Steins Pillar is about 17 miles east of Prineville. A moderate four-mile hike takes you to the base of the 350 foot pillar named for Major Enoch Steen, though misspelled “Stein” in a few historical documents. Major Steen was a leader in the U.S. Army who led battles against native residents in much of the west including in the area where the small community of French Glenn (population 12, or maybe 15) is located in Harney County.

Steens Mountain is named for him, though the missing apostrophe has been excused over time and habit. The near twenty-mile drive is worth the washboard stretches of otherwise well maintained gravel road a few miles south of French Glenn. At over 9,700 feet the peak of the mountain makes the steep valley of at least 3,000 feet below a spectacular site. It’s worth the trip to make the visit as the gravel road and dust will never trump the amazing views.

A bullet in the head left Peter French immediately dead the day after Christmas in 1897.

He was 48 at the time and never grew older. He must have believed he had won the argument with Edward Oliver, a local homesteader, as they had been constantly aggravated for ten years over property rights and access. Oliver was found not guilty of the murder of Peter French and soon left the area.

Dr. Hugh Glenn met the young Peter French in Red Bluff, California and hired him to work on his sheep ranch when French was 20 years old.

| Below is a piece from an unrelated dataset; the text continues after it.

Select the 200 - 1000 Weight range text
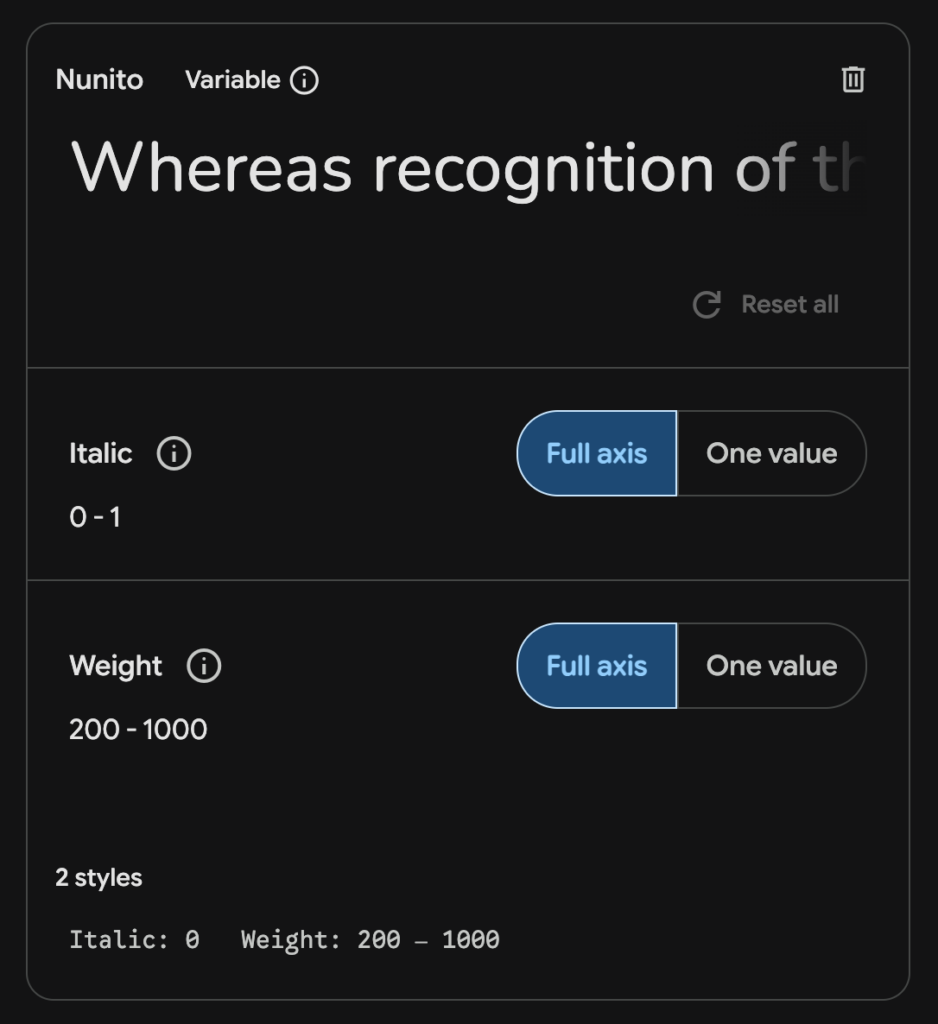The height and width of the screenshot is (1024, 938). coord(137,729)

He believed him to be skilled at leadership and livestock handling. This led to promoting French to lead the growth of his large ranch in southeast

Its possible the reputation of Peter French as a strong-willed man, quite confident in his methods and determination led to the court’s decision about Oliver’s innocence.

French Glenn from a distance

Stories reflect that the men working for Peter French thought quite highly of him as did many people who knew him. He did have a way of interpreting some legal standards to suit his own intentions. The ownership of very large parcels of land near unoccupied federal land might find fencing stretched around the public property and being claimed as part of the ranch. The Homestead Act was used to buy land at very low prices from employees and neighbors. Edward Oliver was a homesteader whose land was surrounded by the ranch run by French. It was French’s refusal to grant a right-of-way to the Oliver property that led to French’s demise.

Diamond is rare. Not so much as a gemstone but as a community. It lies about halfway between French Glenn and Burns at the 30 mile mark. Its hard to tell how many people live there without asking a local. The sign says 5 but someone scratched a 7 over it, perhaps there were two vandals wanting to be counted. There is a nice hotel where meals are served and a few rustic buildings remembering better days when the Diamond Ranch competed with the French-Glenn Livestock Company.

A ride through Harney and Lake counties is not complete without stopping at the Crack in the Ground near Christmas Valley (population 1300). Christmas Valley was named by a developer from California who was possibly better at marketing than developing. He offered bargain deals for 20 and 40 acre parcels in an area where local residents said it would not be possible to make a living on such small acreage as they struggled to do so on 5,000 acres.

Nevertheless, there is now water and other necessary infrastructure that makes Christmas Valley pleasant.

It’s the Diamond Craters that attract attention. Left behind by volcanic activity over 7,000 years ago there is an auto tour of eleven small craters where lava spewed over the very large area leaving behind craters up to eighty feet high and perhaps two hundred yards across. It’s actually an archeologist’s dream.

A three-day excursion from Sutherlin to French Glenn was far short of the time needed to see it all. It does, however, set a notion that this is an often unseen part of Oregon that is deserving of consideration on everyone’s itinerary. Even those of us who are native Oregonians often admit to seldom visiting this vast and amazing part of our state.

Promise yourself to put this on your “Bucket list”.